EEE10. The computer-implemented method of any of EEEs 1-7, generating an enhanced STA comprising applying a machine learning model trained with spectral temporal amplitude data corresponding to varying degrees of reverberation and other noise as input data and corresponding spectral temporal amplitude data corresponding to only clean speech as output data.

EEE11. The computer-implemented method of EEE 10, further comprising extracting, from application of the machine learning model, features that characterize the clean speech, including a low cutoff modulation frequency and a high cutoff modulation frequency.

EEE12. The computer-implemented method of any of EEEs 1-11, the calculating comprising computing an enhanced mel -frequency filter cepstral coefficient (MFCC) using the enhance STA.

EEE13. The computer-implemented method of any of EEEs 1-12, the calculating comprising computing an enhanced spectral flatness (SFT) through using the enhanced STA instead of the STA and summing over time values in a computation of the SFT.

EEE14. The computer-implemented method of any of EEEs 1-13, the one or more features including a spectral crest based on a sum of peak bands to other bands power ratio, a spectral crest based on peak to average (without peak band) power ratio, a variance or standard deviation of adjacent spectral band power, a sum or maximum of spectral band power difference among adjacent frequency bands, a spectral Spread or spectral variance around a spectral centroid, and a spectral entropy.
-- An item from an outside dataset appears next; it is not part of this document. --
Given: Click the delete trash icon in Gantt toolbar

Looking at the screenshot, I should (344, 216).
EEE15. The computer-implemented method of any of EEEs 1-14, the determining comprising applying a machine learning model trained with one or more features of spectral temporal amplitude data corresponding to clean speech and of spectral temporal amplitude data corresponding to varying degrees of reverberation and other noise as input data and with corresponding extents of speech as output data.

EEE16. The computer-implemented method of any of EEEs 1-15, further comprising: receiving new audio data in a time domain; converting a piece of the new audio data corresponding to a time point into the specific spectral temporal amplitude (STA) as a time-frequency representation.
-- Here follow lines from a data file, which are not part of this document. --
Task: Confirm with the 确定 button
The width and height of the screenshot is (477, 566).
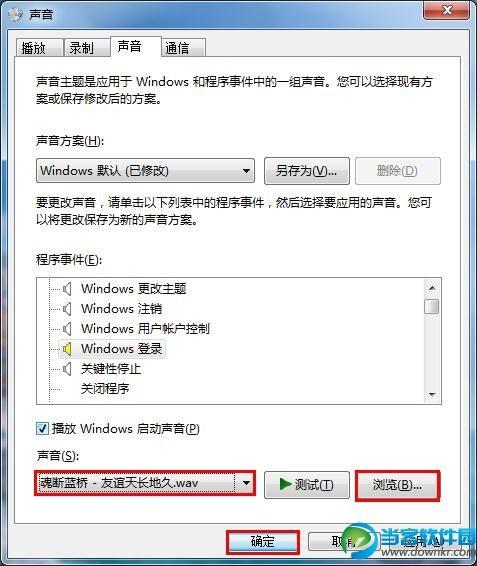Action: click(263, 541)
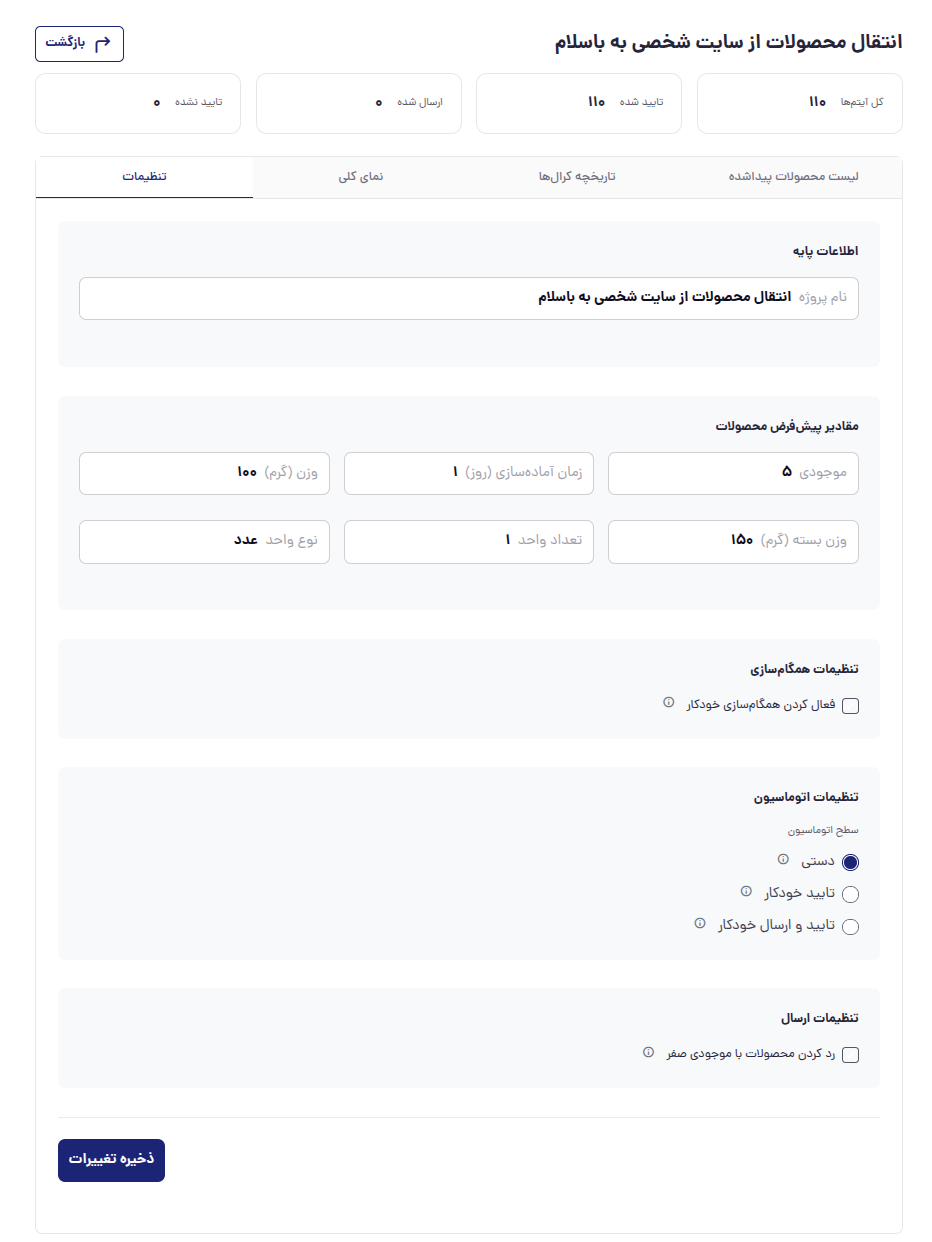The image size is (932, 1242).
Task: Click info icon next to تایید خودکار
Action: [x=746, y=891]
EEE17. A computer-implemented method of detecting speech from reverberant signals based on data in a modulation frequency domain, comprising: receiving, by a processor, new audio data in a time domain, converting, by the processor, a piece of the new audio data corresponding to a time point into a specific spectral temporal amplitude (STA) as a time-frequency representation; applying a detection model to the specific STA to obtain an estimate of an extent of speech in the new audio data, comprising: obtaining, by the processor, a modulation spectrum measure (MSM) for the time point having an acoustic band dimension and a modulation band dimension from one or more STAs obtained from new audio data; computing a diffuseness indicator (DI) based on the MSM that indicates a degree of diffuseness in a modulation frequency domain for a piece of the new audio data corresponding to the time point; generating an enhanced STA that filters reverberation and other noise from the specific STA; calculating one or more features from the enhanced STA; creating one or more feature vectors using the DI and the one or more features; determining an estimate of an extent of speech in the piece of the new audio data from the one or more feature vectors; transmitting the estimate of the extent of speech in the piece of the new audio data. EEE18. The computer-implemented method of EEE 17, the obtaining comprising computing the MSM using pieces of new audio data corresponding to a certain number of consecutive time points before the time point with fast Fourier transform. EEE19. The computer-implemented method of EEE 17, the generating being based on the Parseval’s theorem.

EEE20. The computer-implemented method of EEE 17, the computing comprising using values of the MSM with a range of acoustic frequency bands from 125 Hz to 8,000 Hz.